TASK BRIEF -
Copy out every line of the listing below word for word.

THE RECORDS -
»»
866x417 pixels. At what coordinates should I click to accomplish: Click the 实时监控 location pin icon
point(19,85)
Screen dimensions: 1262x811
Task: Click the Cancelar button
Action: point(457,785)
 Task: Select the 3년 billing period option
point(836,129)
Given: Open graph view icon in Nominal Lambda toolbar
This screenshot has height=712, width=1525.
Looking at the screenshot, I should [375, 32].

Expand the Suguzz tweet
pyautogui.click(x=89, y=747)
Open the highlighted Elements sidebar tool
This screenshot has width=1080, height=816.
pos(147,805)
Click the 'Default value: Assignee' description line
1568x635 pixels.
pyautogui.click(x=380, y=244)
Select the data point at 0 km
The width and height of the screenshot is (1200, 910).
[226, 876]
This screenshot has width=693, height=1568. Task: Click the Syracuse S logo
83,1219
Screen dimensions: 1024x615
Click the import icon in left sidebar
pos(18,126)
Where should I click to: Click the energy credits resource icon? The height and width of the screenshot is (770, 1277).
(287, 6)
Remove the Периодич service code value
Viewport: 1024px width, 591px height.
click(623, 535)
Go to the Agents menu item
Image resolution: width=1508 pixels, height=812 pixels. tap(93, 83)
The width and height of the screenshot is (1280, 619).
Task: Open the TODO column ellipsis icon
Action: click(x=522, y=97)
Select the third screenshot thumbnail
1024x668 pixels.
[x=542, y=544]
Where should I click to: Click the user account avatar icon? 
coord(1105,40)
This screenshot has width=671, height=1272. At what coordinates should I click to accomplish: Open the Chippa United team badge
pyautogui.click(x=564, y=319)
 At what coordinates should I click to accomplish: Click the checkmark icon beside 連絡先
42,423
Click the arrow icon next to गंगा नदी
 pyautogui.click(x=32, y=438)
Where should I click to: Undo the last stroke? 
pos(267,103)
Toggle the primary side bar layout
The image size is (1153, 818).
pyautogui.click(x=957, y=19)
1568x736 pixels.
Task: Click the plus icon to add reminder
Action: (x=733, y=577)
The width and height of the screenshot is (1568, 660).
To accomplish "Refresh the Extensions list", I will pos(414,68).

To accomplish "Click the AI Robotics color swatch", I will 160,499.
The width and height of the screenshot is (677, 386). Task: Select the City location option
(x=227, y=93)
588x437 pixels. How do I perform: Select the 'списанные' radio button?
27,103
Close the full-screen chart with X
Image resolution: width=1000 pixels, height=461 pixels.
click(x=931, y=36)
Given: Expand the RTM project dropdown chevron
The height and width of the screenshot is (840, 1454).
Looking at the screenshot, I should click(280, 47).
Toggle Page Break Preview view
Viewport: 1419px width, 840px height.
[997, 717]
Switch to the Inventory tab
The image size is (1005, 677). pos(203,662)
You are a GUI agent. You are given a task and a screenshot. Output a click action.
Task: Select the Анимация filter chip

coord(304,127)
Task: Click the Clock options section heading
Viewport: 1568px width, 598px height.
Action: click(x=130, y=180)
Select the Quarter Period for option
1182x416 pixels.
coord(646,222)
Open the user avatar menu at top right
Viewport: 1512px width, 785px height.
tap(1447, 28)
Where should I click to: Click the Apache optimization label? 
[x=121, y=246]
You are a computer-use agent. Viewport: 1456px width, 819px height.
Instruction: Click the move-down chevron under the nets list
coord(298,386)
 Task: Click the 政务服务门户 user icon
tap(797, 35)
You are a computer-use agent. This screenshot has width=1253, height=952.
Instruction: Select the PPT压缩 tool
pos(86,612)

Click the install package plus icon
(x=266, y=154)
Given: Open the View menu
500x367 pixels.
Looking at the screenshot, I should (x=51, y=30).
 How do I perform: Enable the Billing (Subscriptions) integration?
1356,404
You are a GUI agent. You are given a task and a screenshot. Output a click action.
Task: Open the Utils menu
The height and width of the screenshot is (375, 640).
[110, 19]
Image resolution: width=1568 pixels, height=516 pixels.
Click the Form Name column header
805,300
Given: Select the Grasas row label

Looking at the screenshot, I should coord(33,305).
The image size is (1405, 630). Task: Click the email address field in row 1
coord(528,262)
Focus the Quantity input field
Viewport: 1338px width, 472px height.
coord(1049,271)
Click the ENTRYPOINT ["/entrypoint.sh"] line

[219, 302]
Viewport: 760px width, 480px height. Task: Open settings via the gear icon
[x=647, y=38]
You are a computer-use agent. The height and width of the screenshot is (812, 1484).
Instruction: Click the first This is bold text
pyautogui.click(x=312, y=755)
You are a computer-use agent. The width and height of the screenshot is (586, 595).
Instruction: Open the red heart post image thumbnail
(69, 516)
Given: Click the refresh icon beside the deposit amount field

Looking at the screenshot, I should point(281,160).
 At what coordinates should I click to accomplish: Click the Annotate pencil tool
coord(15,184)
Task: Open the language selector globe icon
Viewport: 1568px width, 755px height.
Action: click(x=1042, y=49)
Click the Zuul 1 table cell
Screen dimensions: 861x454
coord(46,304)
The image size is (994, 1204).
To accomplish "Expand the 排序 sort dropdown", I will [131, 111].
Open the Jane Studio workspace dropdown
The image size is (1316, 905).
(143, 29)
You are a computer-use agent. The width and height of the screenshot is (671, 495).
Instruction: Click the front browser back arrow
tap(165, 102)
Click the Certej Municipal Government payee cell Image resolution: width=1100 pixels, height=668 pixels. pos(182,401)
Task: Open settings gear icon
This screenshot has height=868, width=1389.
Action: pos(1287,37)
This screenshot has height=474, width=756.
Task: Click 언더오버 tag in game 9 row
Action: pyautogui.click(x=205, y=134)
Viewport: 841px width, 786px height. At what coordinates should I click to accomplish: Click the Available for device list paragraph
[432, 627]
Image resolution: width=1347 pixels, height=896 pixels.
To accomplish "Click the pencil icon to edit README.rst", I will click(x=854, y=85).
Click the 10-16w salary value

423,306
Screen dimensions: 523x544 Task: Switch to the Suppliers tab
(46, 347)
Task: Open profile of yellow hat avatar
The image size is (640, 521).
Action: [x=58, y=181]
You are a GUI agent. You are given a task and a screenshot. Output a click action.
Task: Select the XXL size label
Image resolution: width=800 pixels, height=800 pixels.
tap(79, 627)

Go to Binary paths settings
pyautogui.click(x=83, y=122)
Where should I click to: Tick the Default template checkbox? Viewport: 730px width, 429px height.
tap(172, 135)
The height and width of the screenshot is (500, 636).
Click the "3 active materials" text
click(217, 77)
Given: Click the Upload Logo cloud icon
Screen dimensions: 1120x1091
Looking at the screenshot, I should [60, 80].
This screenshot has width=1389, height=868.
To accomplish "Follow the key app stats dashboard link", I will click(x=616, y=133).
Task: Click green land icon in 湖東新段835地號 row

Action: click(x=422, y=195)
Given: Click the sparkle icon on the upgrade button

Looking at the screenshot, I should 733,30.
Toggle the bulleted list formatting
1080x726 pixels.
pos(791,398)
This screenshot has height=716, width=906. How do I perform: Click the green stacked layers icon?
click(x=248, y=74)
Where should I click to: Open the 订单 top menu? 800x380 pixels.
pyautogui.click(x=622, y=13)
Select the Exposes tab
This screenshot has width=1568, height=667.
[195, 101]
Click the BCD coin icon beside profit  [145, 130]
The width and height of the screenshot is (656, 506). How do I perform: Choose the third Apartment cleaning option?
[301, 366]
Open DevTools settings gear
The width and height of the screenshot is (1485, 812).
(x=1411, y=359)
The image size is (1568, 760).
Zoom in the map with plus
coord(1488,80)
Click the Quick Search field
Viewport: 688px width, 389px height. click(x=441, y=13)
««
RESPONSE TO THE TASK -
866x417 pixels. At what coordinates should I click to accomplish: Click the 实时监控 location pin icon
point(19,85)
Screen dimensions: 1262x811
Task: Click the Cancelar button
Action: point(457,785)
 Task: Select the 3년 billing period option
point(836,129)
Given: Open graph view icon in Nominal Lambda toolbar
This screenshot has height=712, width=1525.
Looking at the screenshot, I should [375, 32].

Expand the Suguzz tweet
pyautogui.click(x=89, y=747)
Open the highlighted Elements sidebar tool
This screenshot has width=1080, height=816.
pos(147,805)
Click the 'Default value: Assignee' description line
1568x635 pixels.
pyautogui.click(x=380, y=244)
Select the data point at 0 km
The width and height of the screenshot is (1200, 910).
[226, 876]
This screenshot has width=693, height=1568. Task: Click the Syracuse S logo
83,1219
Screen dimensions: 1024x615
Click the import icon in left sidebar
pos(18,126)
Where should I click to: Click the energy credits resource icon? The height and width of the screenshot is (770, 1277).
(287, 6)
Remove the Периодич service code value
Viewport: 1024px width, 591px height.
click(623, 535)
Go to the Agents menu item
Image resolution: width=1508 pixels, height=812 pixels. tap(93, 83)
The width and height of the screenshot is (1280, 619).
Task: Open the TODO column ellipsis icon
Action: click(x=522, y=97)
Select the third screenshot thumbnail
1024x668 pixels.
[x=542, y=544]
Where should I click to: Click the user account avatar icon? 
coord(1105,40)
This screenshot has width=671, height=1272. At what coordinates should I click to accomplish: Open the Chippa United team badge
pyautogui.click(x=564, y=319)
 At what coordinates should I click to accomplish: Click the checkmark icon beside 連絡先
42,423
Click the arrow icon next to गंगा नदी
 pyautogui.click(x=32, y=438)
Where should I click to: Undo the last stroke? 
pos(267,103)
Toggle the primary side bar layout
The image size is (1153, 818).
pyautogui.click(x=957, y=19)
1568x736 pixels.
Task: Click the plus icon to add reminder
Action: (x=733, y=577)
The width and height of the screenshot is (1568, 660).
To accomplish "Refresh the Extensions list", I will pos(414,68).

To accomplish "Click the AI Robotics color swatch", I will 160,499.
The width and height of the screenshot is (677, 386). Task: Select the City location option
(x=227, y=93)
588x437 pixels. How do I perform: Select the 'списанные' radio button?
27,103
Close the full-screen chart with X
Image resolution: width=1000 pixels, height=461 pixels.
click(x=931, y=36)
Given: Expand the RTM project dropdown chevron
The height and width of the screenshot is (840, 1454).
Looking at the screenshot, I should click(280, 47).
Toggle Page Break Preview view
Viewport: 1419px width, 840px height.
[997, 717]
Switch to the Inventory tab
The image size is (1005, 677). pos(203,662)
You are a GUI agent. You are given a task and a screenshot. Output a click action.
Task: Select the Анимация filter chip

coord(304,127)
Task: Click the Clock options section heading
Viewport: 1568px width, 598px height.
Action: click(x=130, y=180)
Select the Quarter Period for option
1182x416 pixels.
coord(646,222)
Open the user avatar menu at top right
Viewport: 1512px width, 785px height.
tap(1447, 28)
Where should I click to: Click the Apache optimization label? 
[x=121, y=246]
You are a computer-use agent. Viewport: 1456px width, 819px height.
Instruction: Click the move-down chevron under the nets list
coord(298,386)
 Task: Click the 政务服务门户 user icon
tap(797, 35)
You are a computer-use agent. This screenshot has width=1253, height=952.
Instruction: Select the PPT压缩 tool
pos(86,612)

Click the install package plus icon
(x=266, y=154)
Given: Open the View menu
500x367 pixels.
Looking at the screenshot, I should (x=51, y=30).
 How do I perform: Enable the Billing (Subscriptions) integration?
1356,404
You are a GUI agent. You are given a task and a screenshot. Output a click action.
Task: Open the Utils menu
The height and width of the screenshot is (375, 640).
[110, 19]
Image resolution: width=1568 pixels, height=516 pixels.
Click the Form Name column header
805,300
Given: Select the Grasas row label

Looking at the screenshot, I should coord(33,305).
The image size is (1405, 630). Task: Click the email address field in row 1
coord(528,262)
Focus the Quantity input field
Viewport: 1338px width, 472px height.
coord(1049,271)
Click the ENTRYPOINT ["/entrypoint.sh"] line

[219, 302]
Viewport: 760px width, 480px height. Task: Open settings via the gear icon
[x=647, y=38]
You are a computer-use agent. The height and width of the screenshot is (812, 1484).
Instruction: Click the first This is bold text
pyautogui.click(x=312, y=755)
You are a computer-use agent. The width and height of the screenshot is (586, 595).
Instruction: Open the red heart post image thumbnail
(69, 516)
Given: Click the refresh icon beside the deposit amount field

Looking at the screenshot, I should point(281,160).
 At what coordinates should I click to accomplish: Click the Annotate pencil tool
coord(15,184)
Task: Open the language selector globe icon
Viewport: 1568px width, 755px height.
Action: click(x=1042, y=49)
Click the Zuul 1 table cell
Screen dimensions: 861x454
coord(46,304)
The image size is (994, 1204).
To accomplish "Expand the 排序 sort dropdown", I will [131, 111].
Open the Jane Studio workspace dropdown
The image size is (1316, 905).
(143, 29)
You are a computer-use agent. The width and height of the screenshot is (671, 495).
Instruction: Click the front browser back arrow
tap(165, 102)
Click the Certej Municipal Government payee cell Image resolution: width=1100 pixels, height=668 pixels. pos(182,401)
Task: Open settings gear icon
This screenshot has height=868, width=1389.
Action: pos(1287,37)
This screenshot has height=474, width=756.
Task: Click 언더오버 tag in game 9 row
Action: pyautogui.click(x=205, y=134)
Viewport: 841px width, 786px height. At what coordinates should I click to accomplish: Click the Available for device list paragraph
[432, 627]
Image resolution: width=1347 pixels, height=896 pixels.
To accomplish "Click the pencil icon to edit README.rst", I will click(x=854, y=85).
Click the 10-16w salary value

423,306
Screen dimensions: 523x544 Task: Switch to the Suppliers tab
(46, 347)
Task: Open profile of yellow hat avatar
The image size is (640, 521).
Action: [x=58, y=181]
You are a GUI agent. You are given a task and a screenshot. Output a click action.
Task: Select the XXL size label
Image resolution: width=800 pixels, height=800 pixels.
tap(79, 627)

Go to Binary paths settings
pyautogui.click(x=83, y=122)
Where should I click to: Tick the Default template checkbox? Viewport: 730px width, 429px height.
tap(172, 135)
The height and width of the screenshot is (500, 636).
Click the "3 active materials" text
click(217, 77)
Given: Click the Upload Logo cloud icon
Screen dimensions: 1120x1091
Looking at the screenshot, I should [60, 80].
This screenshot has width=1389, height=868.
To accomplish "Follow the key app stats dashboard link", I will click(x=616, y=133).
Task: Click green land icon in 湖東新段835地號 row

Action: click(x=422, y=195)
Given: Click the sparkle icon on the upgrade button

Looking at the screenshot, I should 733,30.
Toggle the bulleted list formatting
1080x726 pixels.
pos(791,398)
This screenshot has height=716, width=906. How do I perform: Click the green stacked layers icon?
click(x=248, y=74)
Where should I click to: Open the 订单 top menu? 800x380 pixels.
pyautogui.click(x=622, y=13)
Select the Exposes tab
This screenshot has width=1568, height=667.
[195, 101]
Click the BCD coin icon beside profit  [145, 130]
The width and height of the screenshot is (656, 506). How do I perform: Choose the third Apartment cleaning option?
[301, 366]
Open DevTools settings gear
The width and height of the screenshot is (1485, 812).
(x=1411, y=359)
The image size is (1568, 760).
Zoom in the map with plus
coord(1488,80)
Click the Quick Search field
Viewport: 688px width, 389px height. click(x=441, y=13)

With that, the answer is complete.